As I said earlier, I wasn't sure how much there was to write about this topic. But, then I remember those 'Teaser' parlays and the 'Ties Win' parlays. Most parlays use 1/2 points to avoid any ties. Some will simply remove a tie from the equation. So if you pick 4 lines and one ends a tie, it is as if you picked a 3 line parlay with the other lines. With a Ties win parlay, your odds of winning any line (and thus the parlay) goes up. There is no way to determine by how much. If I had a database of all games available to me, I might be able to figure out how often a tie (with the point spread) actually occurs. Since I don't have this, I'll have to give you some estimates. So, I'll assume two possibilities for the Ties win parlay - that your probability to win is 52% or 55%.

With the Teaser parlay, the point spread is increased in both directions so that the probability that you can pick any particular line increase significantly.

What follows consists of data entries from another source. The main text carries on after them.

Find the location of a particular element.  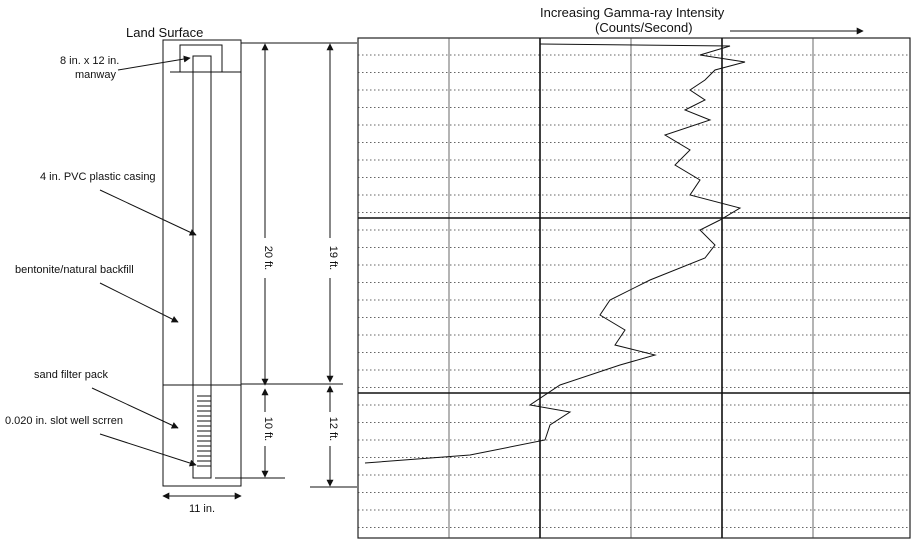

manway-label: manway is located at coordinates (96, 75).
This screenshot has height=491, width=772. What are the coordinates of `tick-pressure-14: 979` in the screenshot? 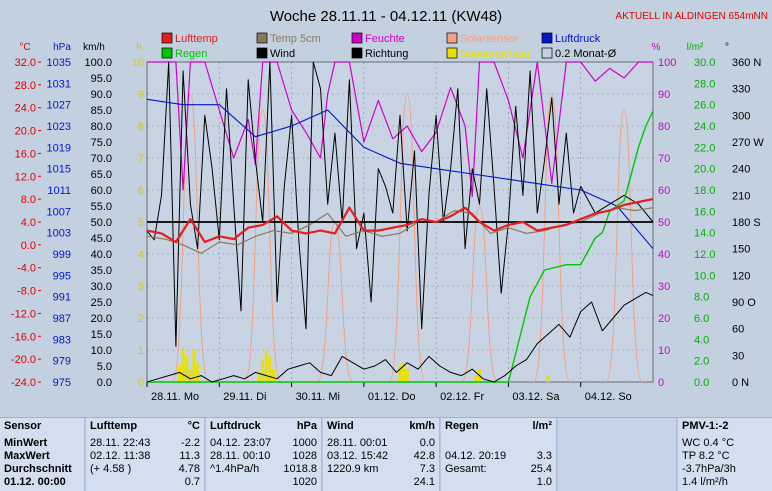 It's located at (62, 362).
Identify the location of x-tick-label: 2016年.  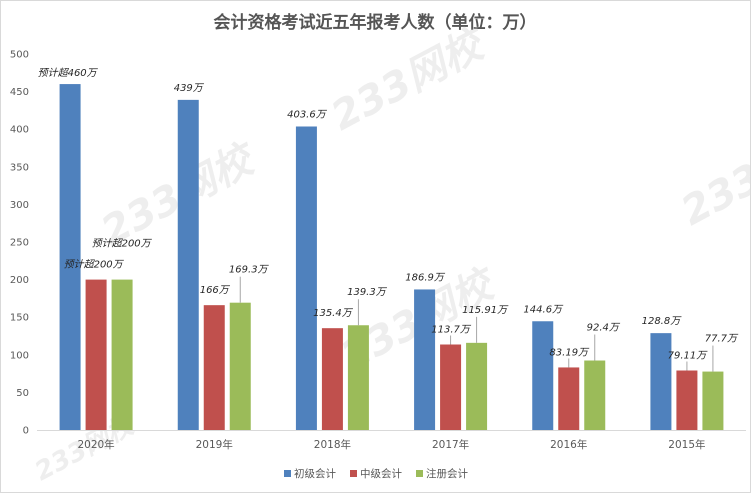
(568, 444).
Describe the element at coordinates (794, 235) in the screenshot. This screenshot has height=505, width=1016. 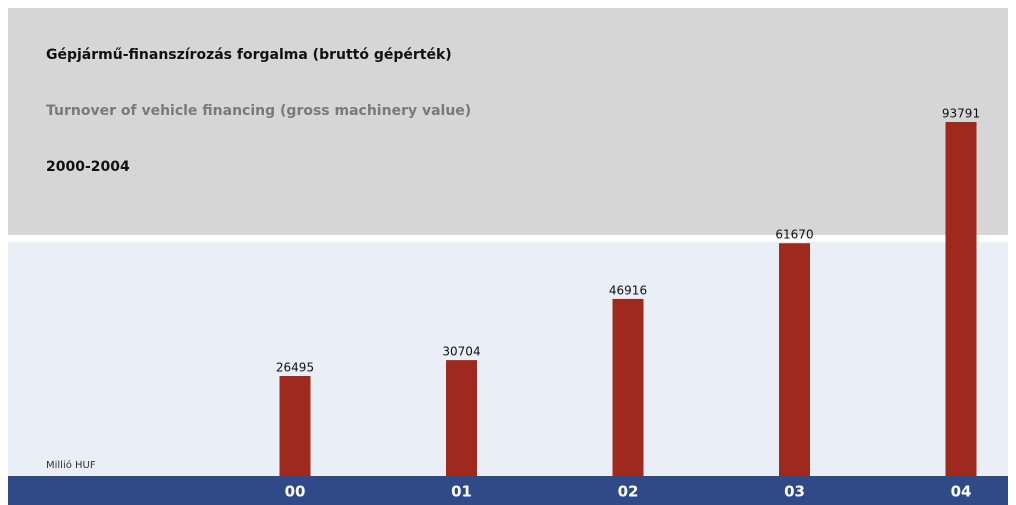
I see `value-label: 61670` at that location.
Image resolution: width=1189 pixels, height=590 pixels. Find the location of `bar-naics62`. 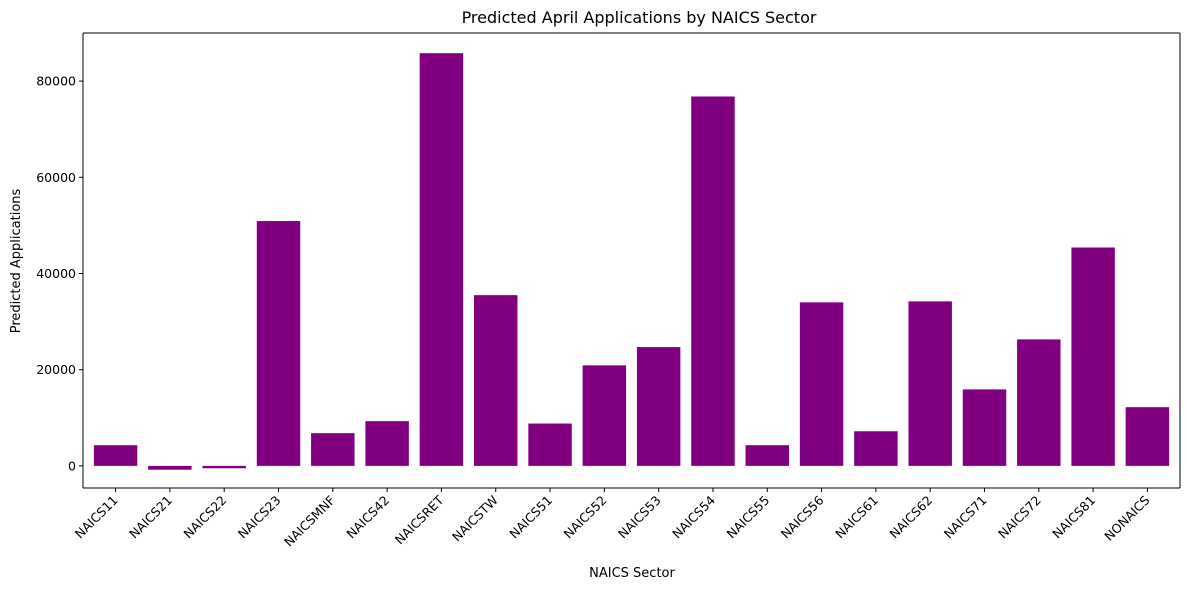

bar-naics62 is located at coordinates (930, 384).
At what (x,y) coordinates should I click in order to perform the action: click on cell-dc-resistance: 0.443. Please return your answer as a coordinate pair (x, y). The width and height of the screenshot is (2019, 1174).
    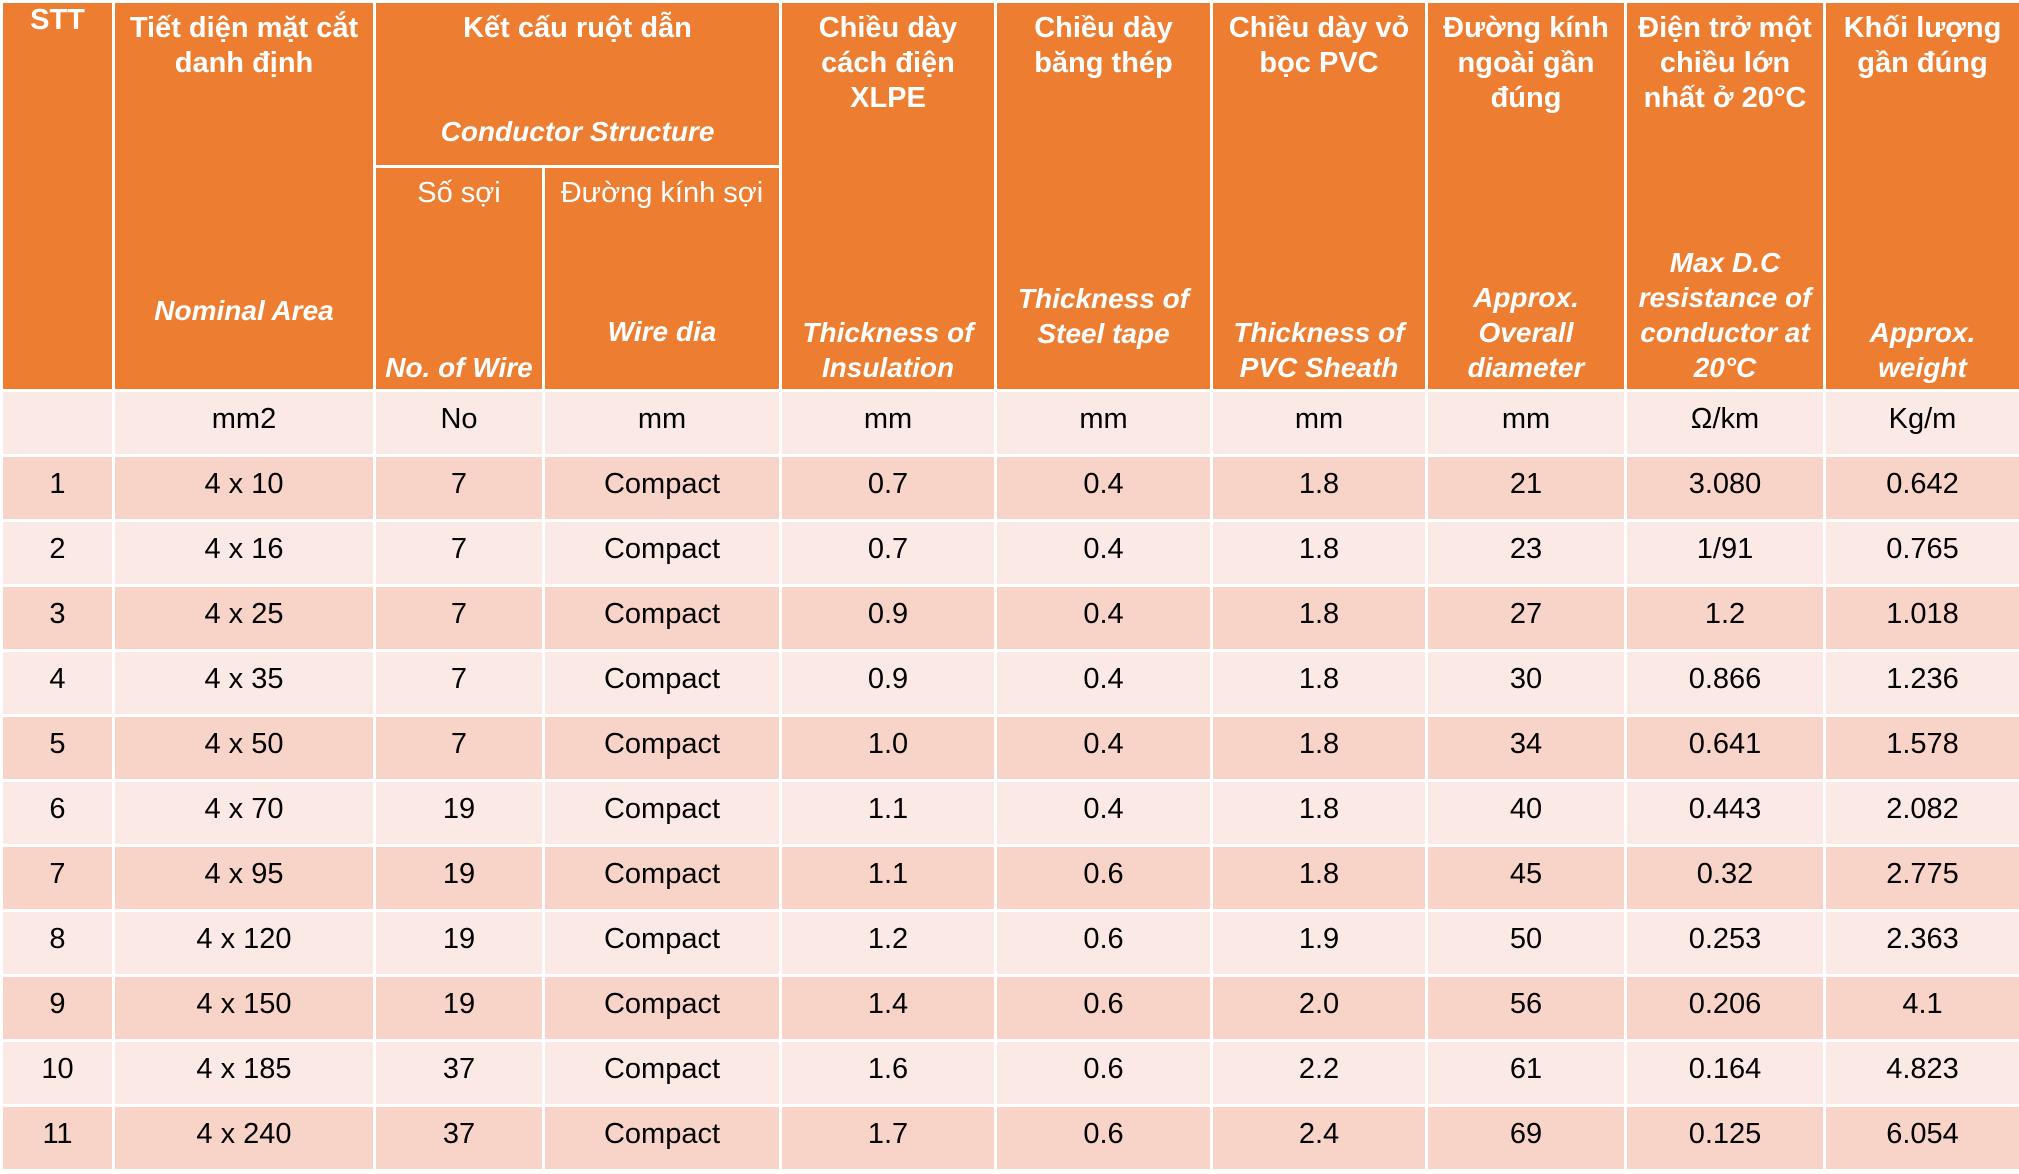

Again, I don't have hard numbers to know by how much, so I'll use 60 and 65%. The tables below show the probability and true payout for a 100% payback for each of these probabilities:

Ties Win

52% 55%

Parlay Lines Probability True Odds Line Probability True Odds Line

2 out of 2 27.04% 3.70 for 1 30.25% 3.31 for 1

3 out of 3 14.06% 7.11 for 1 16.64% 6.01 for 1

4 out of 4 7.31% 13.68 for 1 9.15% 10.93 for 1

5 out of 5 3.80% 26.30 for 1 5.03% 19.87 for 1

6 out of 6 1.98% 50.58 for 1 2.77% 36.13 for 1

7 out of 7 1.03% 97.27 for 1 1.52% 65.68 for 1

8 out of 8 0.53% 187.06 for 1 0.83% 119.43 for 1

Teaser

60% 65%

Parlay Lines Probability True Odds Line Probability True Odds Line

2 out of 2 36.00% 2.78 for 1 42.25% 2.37 for 1

3 out of 3 21.60% 4.63 for 1 27.46% 3.64 for 1

4 out of 4 12.96% 7.72 for 1 17.85% 5.60 for 1

5 out of 5 7.78% 12.86 for 1 11.60% 8.62 for 1

6 out of 6 4.67% 21.43 for 1 7.54% 13.26 for 1

7 out of 7 2.80% 35.72 for 1 4.90% 20.40 for 1

8 out of 8 1.68% 59.54 for 1 3.19% 31.38 for 1

You'll note that as the probability of picking any one game correctly goes up, the probability of picking multiple games correctly goes up even more. So, as the probability goes from 55% to 65%, the probability of 8 out of 8 increase nearly four fold. Accordingly, the expected payout gets cut by a factor of 4.

If you want to know the real payout you are getting, multiply the probability by the actual payout. Of course, you have to decide what the probability of you picking a game correctly is. There's a good reason why my father used to always joke to not bet on any event where the participants have two legs! Good luck!